As jobsites become even more connected with broadband and other services, equipment providers are giving their contractor customers more capabilities to take advantage of project data, whether from a 3D model or even take the steps to make materials supply chains more sustainable.
In November, Volvo Construction Equipment signed an agreement with Dublin, Ireland-based CRH, a global provider of construction materials spanning cement, aggregates, asphalt, glass and plastics, to work together on electrification, charging infrastructure, low-CO₂ fuels and renewable energy. Volvo CE is targeting 35% fully electric sales by 2030 and hopes to achieve net-zero greenhouse gas emissions across its entire value chain by 2040. CRH is targeting a 30% reduction in group-wide emissions by 2030 and to become a net-zero business by 2050. Both companies say meeting these goals will likely involve extensive vehicle electrification and charging infrastructure to reduce transport emissions, as well as improved productivity and sustainability services.
Trimble Earthworks Grade Control Platform offers autonomous operation.
Screenshot courtesy of Trimble, Inc.
Dead Reckoning
Dusty Robotics hard-working layout printing robot draws layout markings directly onto a floor slab with 1⁄16-in. accuracy, taking its position from total stations and the site model. While it was able to navigate around wall and MEP elements, now even I-beams coming up through the floor plate blocking its path aren’t a problem for the Dusty robot.
“One of the things our engineers have developed is the ability to print without line of sight,” says Dusty CEO Tessa Lau. “[A] limitation of all the service station-based systems is as soon as you lose that line of sight, you’re done. But if you look at that I-beam we’ve actually printed all around it without restriction. Our robots capable of actually printing on congested jobsites.”
Dusty’s engineers have added the ability for the printer robot to estimate its direction and distance traveled by dead reckoning alone and not have to rely on a service station for live positional information. When the little robot is finished circumnavigating I-beams and other obstructions, it can go back to navigating off the signal from the nearest station.

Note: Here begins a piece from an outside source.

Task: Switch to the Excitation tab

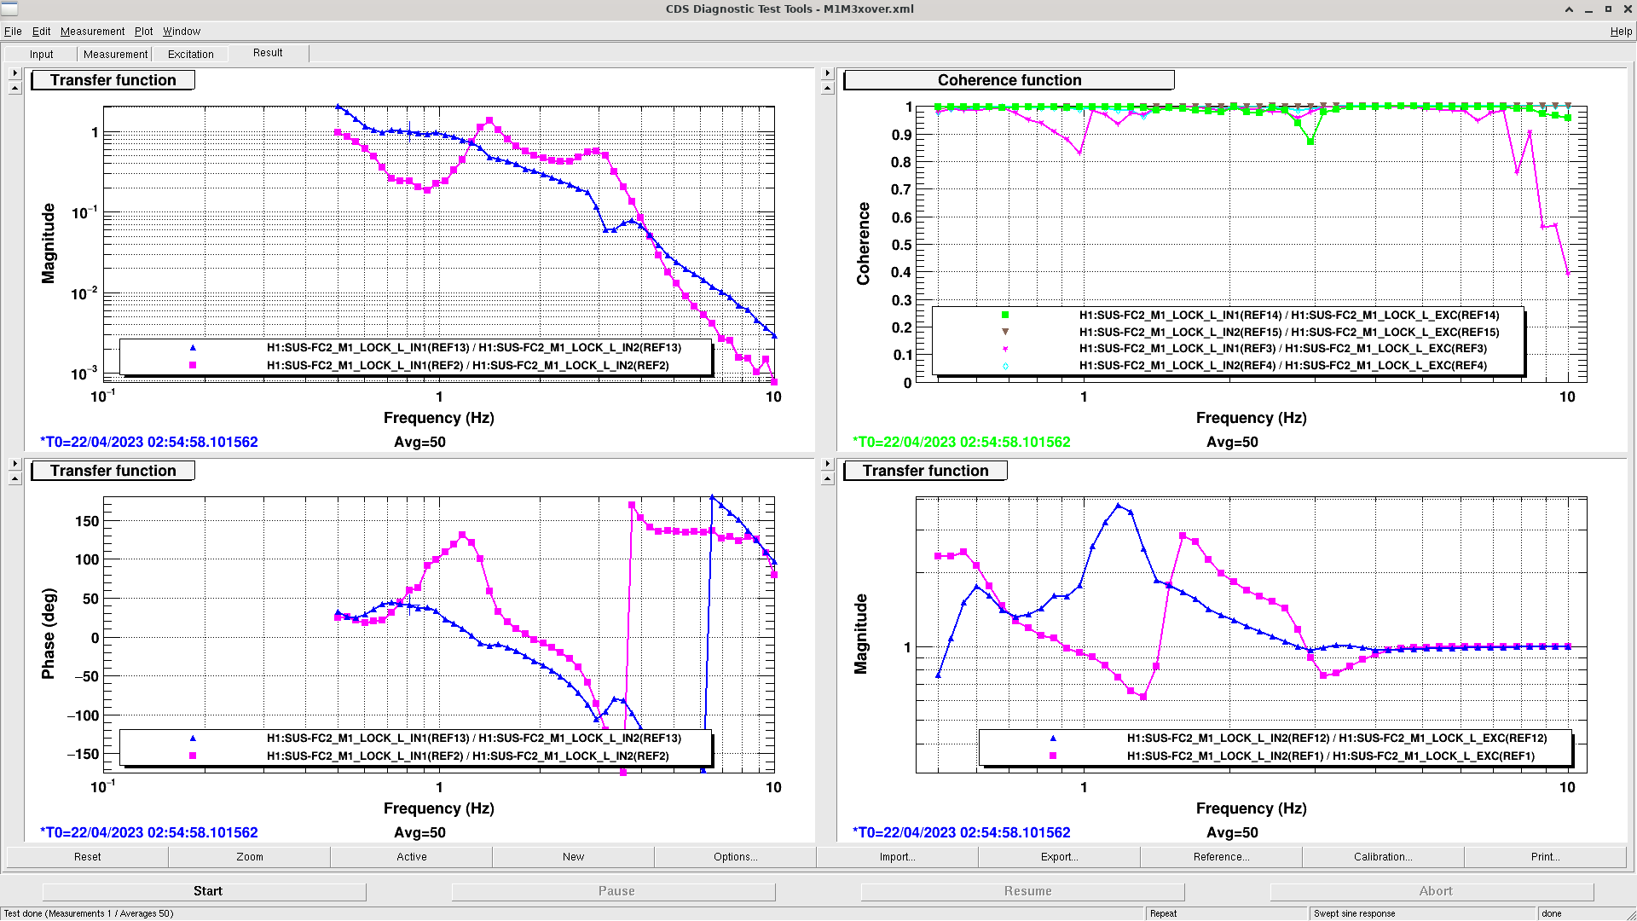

Dusty Robotics’ site layout robot can now rely on dead reckoning.
Photo courtesy of Dusty Robtics
Everyday Autonomy
Trimble completed its first test of a fully autonomous soil compactor on a live site in November. The Trimble Earthworks Grade Control Platform for Autonomous Compactors was mounted on a Dynapac CA 5000 soil compactor and tested at the Site C Clean Energy Project on the Peace River in British Columbia. The massive $11.8-billion hydropower project is expected to deliver 1.1 GW of power when it comes fully online in 2025 [ENR 10/2-9/23 p.18] This trial by Trimble is one of the first public tests of a fully autonomous compactor on a live construction site.
The autonomous machine completed 37 hours of compaction work, operating with a mixed fleet of compactors, the rest of which were running the Trimble CCS900 Compaction Control System. Data from all machines was delivered using Trimble WorksOS Software, which is being used as the system of record for all compaction data on the site. The contractors are ACCIONA Infrastructure Canada Inc. and Samsung C&T Canada Ltd.
“The Site C project was the perfect place to begin live testing of the fully autonomous soil compactor because of the cost and safety benefits that autonomy will bring to large infrastructure projects like this in the future, and because of the willingness of the project owner and contractor to use new technology on their jobsite,” says Cameron Clark, earthmoving industry director of Trimble’s civil infrastructure solutions.